▶ Aim
Copy out all of the rows below, changing "GUI agent" to "screen assistant" wherever it appears and leaving everything else as it is.

(Item-finding rows)

========

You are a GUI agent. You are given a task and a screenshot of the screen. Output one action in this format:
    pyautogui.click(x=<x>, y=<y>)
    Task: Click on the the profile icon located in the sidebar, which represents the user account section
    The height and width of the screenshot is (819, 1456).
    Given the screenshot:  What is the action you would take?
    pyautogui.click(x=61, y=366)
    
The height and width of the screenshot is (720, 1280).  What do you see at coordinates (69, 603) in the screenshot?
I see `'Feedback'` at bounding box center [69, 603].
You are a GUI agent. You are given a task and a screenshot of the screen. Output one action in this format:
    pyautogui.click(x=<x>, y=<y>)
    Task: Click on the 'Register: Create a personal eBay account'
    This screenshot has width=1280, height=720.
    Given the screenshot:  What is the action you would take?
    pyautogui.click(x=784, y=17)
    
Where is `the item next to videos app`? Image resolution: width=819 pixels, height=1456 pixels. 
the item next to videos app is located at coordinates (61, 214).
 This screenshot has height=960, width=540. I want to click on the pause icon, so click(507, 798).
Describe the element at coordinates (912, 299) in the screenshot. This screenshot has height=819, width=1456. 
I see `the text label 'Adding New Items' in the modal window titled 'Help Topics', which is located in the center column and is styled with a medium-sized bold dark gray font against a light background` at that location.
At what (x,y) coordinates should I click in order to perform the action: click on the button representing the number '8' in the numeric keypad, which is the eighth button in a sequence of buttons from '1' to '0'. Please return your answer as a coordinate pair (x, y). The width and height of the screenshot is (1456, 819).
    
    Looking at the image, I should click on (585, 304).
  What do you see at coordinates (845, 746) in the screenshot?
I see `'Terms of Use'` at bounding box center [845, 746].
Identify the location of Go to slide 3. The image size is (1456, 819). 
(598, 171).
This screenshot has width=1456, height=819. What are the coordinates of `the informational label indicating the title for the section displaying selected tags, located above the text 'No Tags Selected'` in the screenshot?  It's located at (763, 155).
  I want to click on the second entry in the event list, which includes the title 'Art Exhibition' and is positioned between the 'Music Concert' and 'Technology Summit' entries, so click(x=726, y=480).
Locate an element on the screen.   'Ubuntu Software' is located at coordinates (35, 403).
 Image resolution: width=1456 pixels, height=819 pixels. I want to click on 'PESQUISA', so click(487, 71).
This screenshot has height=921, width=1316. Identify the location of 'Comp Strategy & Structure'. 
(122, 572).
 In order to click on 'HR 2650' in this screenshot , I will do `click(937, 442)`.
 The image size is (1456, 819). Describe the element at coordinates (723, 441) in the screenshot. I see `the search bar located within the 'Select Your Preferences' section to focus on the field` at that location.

========

▶ Answer to this exercise
You are a screen assistant. You are given a task and a screenshot of the screen. Output one action in this format:
    pyautogui.click(x=<x>, y=<y>)
    Task: Click on the the profile icon located in the sidebar, which represents the user account section
    The height and width of the screenshot is (819, 1456).
    Given the screenshot:  What is the action you would take?
    pyautogui.click(x=61, y=366)
    
The height and width of the screenshot is (720, 1280).  What do you see at coordinates (69, 603) in the screenshot?
I see `'Feedback'` at bounding box center [69, 603].
You are a screen assistant. You are given a task and a screenshot of the screen. Output one action in this format:
    pyautogui.click(x=<x>, y=<y>)
    Task: Click on the 'Register: Create a personal eBay account'
    This screenshot has width=1280, height=720.
    Given the screenshot:  What is the action you would take?
    pyautogui.click(x=784, y=17)
    
Where is `the item next to videos app`? Image resolution: width=819 pixels, height=1456 pixels. 
the item next to videos app is located at coordinates (61, 214).
 This screenshot has height=960, width=540. I want to click on the pause icon, so click(507, 798).
Describe the element at coordinates (912, 299) in the screenshot. This screenshot has height=819, width=1456. 
I see `the text label 'Adding New Items' in the modal window titled 'Help Topics', which is located in the center column and is styled with a medium-sized bold dark gray font against a light background` at that location.
At what (x,y) coordinates should I click in order to perform the action: click on the button representing the number '8' in the numeric keypad, which is the eighth button in a sequence of buttons from '1' to '0'. Please return your answer as a coordinate pair (x, y). The width and height of the screenshot is (1456, 819).
    
    Looking at the image, I should click on (585, 304).
  What do you see at coordinates (845, 746) in the screenshot?
I see `'Terms of Use'` at bounding box center [845, 746].
Identify the location of Go to slide 3. The image size is (1456, 819). 
(598, 171).
This screenshot has width=1456, height=819. What are the coordinates of `the informational label indicating the title for the section displaying selected tags, located above the text 'No Tags Selected'` in the screenshot?  It's located at (763, 155).
  I want to click on the second entry in the event list, which includes the title 'Art Exhibition' and is positioned between the 'Music Concert' and 'Technology Summit' entries, so click(x=726, y=480).
Locate an element on the screen.   'Ubuntu Software' is located at coordinates (35, 403).
 Image resolution: width=1456 pixels, height=819 pixels. I want to click on 'PESQUISA', so click(487, 71).
This screenshot has height=921, width=1316. Identify the location of 'Comp Strategy & Structure'. 
(122, 572).
 In order to click on 'HR 2650' in this screenshot , I will do `click(937, 442)`.
 The image size is (1456, 819). Describe the element at coordinates (723, 441) in the screenshot. I see `the search bar located within the 'Select Your Preferences' section to focus on the field` at that location.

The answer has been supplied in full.